Role of Convective Flow in Carmustine Delivery to a Brain Tumor

• Published in: Pharmaceutical research Vol. 26; no. 10; pp. 2289 - 2302
• Main Authors: Arifin, Davis Yohanes, Lee, Kam Yiu Timothy, Wang, Chi-Hwa, Smith, Kenneth A
• Format: Journal Article
• Language: English
• Published: Boston Boston : Springer US 01.10.2009; Springer US; Springer; Springer Nature B.V
• Subjects: Animals; Antineoplastic agents; Biochemistry; Biological and medical sciences; Biomedical and Life Sciences; Biomedical Engineering and Bioengineering; Biomedicine; Blood-Brain Barrier - drug effects; Blood-Brain Barrier - metabolism; Brain cancer; Brain Neoplasms - drug therapy; Brain Neoplasms - metabolism; Carmustine - administration & dosage; Carmustine - pharmacokinetics; Chemotherapy; Computer Simulation; Decanoic Acids - administration & dosage; Decanoic Acids - pharmacokinetics; Drug Delivery Systems - methods; Drug dosages; General pharmacology; Humans; Medical Law; Medical sciences; NMR; Nuclear magnetic resonance; Pharmaceutical technology.

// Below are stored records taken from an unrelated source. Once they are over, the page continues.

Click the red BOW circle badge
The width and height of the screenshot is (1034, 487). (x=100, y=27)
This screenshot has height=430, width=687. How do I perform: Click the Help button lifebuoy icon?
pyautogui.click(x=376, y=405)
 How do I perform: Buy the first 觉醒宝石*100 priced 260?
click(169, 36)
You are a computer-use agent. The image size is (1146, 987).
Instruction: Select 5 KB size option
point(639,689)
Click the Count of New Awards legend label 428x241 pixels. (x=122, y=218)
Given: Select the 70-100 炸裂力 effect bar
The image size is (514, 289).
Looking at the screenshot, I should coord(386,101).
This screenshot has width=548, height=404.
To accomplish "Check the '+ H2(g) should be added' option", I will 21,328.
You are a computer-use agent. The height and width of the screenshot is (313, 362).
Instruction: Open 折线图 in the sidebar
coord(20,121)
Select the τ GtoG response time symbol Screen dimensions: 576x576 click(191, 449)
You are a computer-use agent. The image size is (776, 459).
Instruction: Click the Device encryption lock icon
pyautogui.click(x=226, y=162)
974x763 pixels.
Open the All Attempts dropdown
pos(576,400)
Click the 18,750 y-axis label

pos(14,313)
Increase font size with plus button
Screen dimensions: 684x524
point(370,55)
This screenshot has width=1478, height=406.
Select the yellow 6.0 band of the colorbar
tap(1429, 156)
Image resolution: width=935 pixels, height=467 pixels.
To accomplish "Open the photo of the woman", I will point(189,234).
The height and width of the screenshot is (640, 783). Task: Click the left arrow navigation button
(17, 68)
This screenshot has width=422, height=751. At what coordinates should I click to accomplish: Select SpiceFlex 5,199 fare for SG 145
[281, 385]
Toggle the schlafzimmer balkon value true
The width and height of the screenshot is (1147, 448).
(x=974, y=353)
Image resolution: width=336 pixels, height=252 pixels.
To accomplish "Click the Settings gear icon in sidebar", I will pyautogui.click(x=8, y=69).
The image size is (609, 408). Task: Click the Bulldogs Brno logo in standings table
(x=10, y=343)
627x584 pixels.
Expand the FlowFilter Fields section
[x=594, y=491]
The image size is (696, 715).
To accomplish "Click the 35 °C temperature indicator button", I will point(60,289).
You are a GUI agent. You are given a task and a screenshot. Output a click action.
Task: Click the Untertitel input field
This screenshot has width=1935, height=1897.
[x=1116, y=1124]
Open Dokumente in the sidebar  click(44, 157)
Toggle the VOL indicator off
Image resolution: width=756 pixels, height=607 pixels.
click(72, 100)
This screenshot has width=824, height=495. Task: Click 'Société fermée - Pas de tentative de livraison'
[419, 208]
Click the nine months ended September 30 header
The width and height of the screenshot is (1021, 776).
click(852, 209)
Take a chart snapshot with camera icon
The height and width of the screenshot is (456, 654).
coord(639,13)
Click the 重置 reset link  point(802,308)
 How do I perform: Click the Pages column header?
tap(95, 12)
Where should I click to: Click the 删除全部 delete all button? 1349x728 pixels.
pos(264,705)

Pharmaceutical industry; Pharmacology; Pharmacology. Drug treatments; Pharmacology/Toxicology; Pharmacy; Polyesters - administration & dosage; Polyesters - pharmacokinetics; Rats; Research Paper; Simulation; convection; diffusion; computational fluid dynamics; Gliadel® wafer; BCNU; Antineoplastic agent; Intracranial; Nervous system diseases; Pharmaceutical technology; Nitrosoureas; Carmustine; Glioblastoma; Malignant tumor; Route of administration; Intracranial tumor; Cerebral disorder; Malignant glioma; Alkylating agent; Nitrogen mustard; Central nervous system disease; Diffusion; Cancer
• ISSN: 0724-8741; 1573-904X
• DOI: 10.1007/s11095-009-9945-8

Purpose This paper presents a three-dimensional patient-specific simulation of carmustine delivery to brain tumor. The simulation investigates several crucial factors, particularly the role of convective flow, affecting drug delivery efficacy. Methods The simulation utilizes a complete three-dimensional tissue geometry constructed from magnetic resonance images (MRI) of a brain tumor patient in whom commercially available Gliadel® wafers were implanted for sustained delivery of carmustine following excision of the tumor. This method permits an estimation of the convective flow field (in the irregularly shaped anatomical region) which can be used for prediction of drug penetration into the domain of interest, i.e. remnant tumor. A finite volume method is utilized to perform all simulations. Results Drug exposure exceeds its threshold therapeutic concentration (~15 μM) but for only a limited time (i.e. less than a week) and only in the immediately adjacent tissue (i.e. less than 2 mm). A quasi-steady transport process is established within 1 day following treatment, in which the drug is eliminated rapidly by transcapillary exchange, while its penetration into the tumor is mainly by diffusion. Convection appears to be crucial in influencing the drug distribution in the tumor: the remnant tumor near the ventricle is, by one to two orders of magnitude, less exposed to the drug than is the distal remnant tumor. Conclusions Carmustine penetration from Gliadel® wafers implanted in brain is limited by rapid elimination via transcapillary exchange. Therefore, it could be useful to consider other therapeutic agents such as paclitaxel. In addition, local convective flow within the cavity appears to be a crucial factor in distributing the drug so that the tumor domain near the ventricle is prone to minimal drug exposure. Thus, complete removal of the tumor from this region is of particular concern.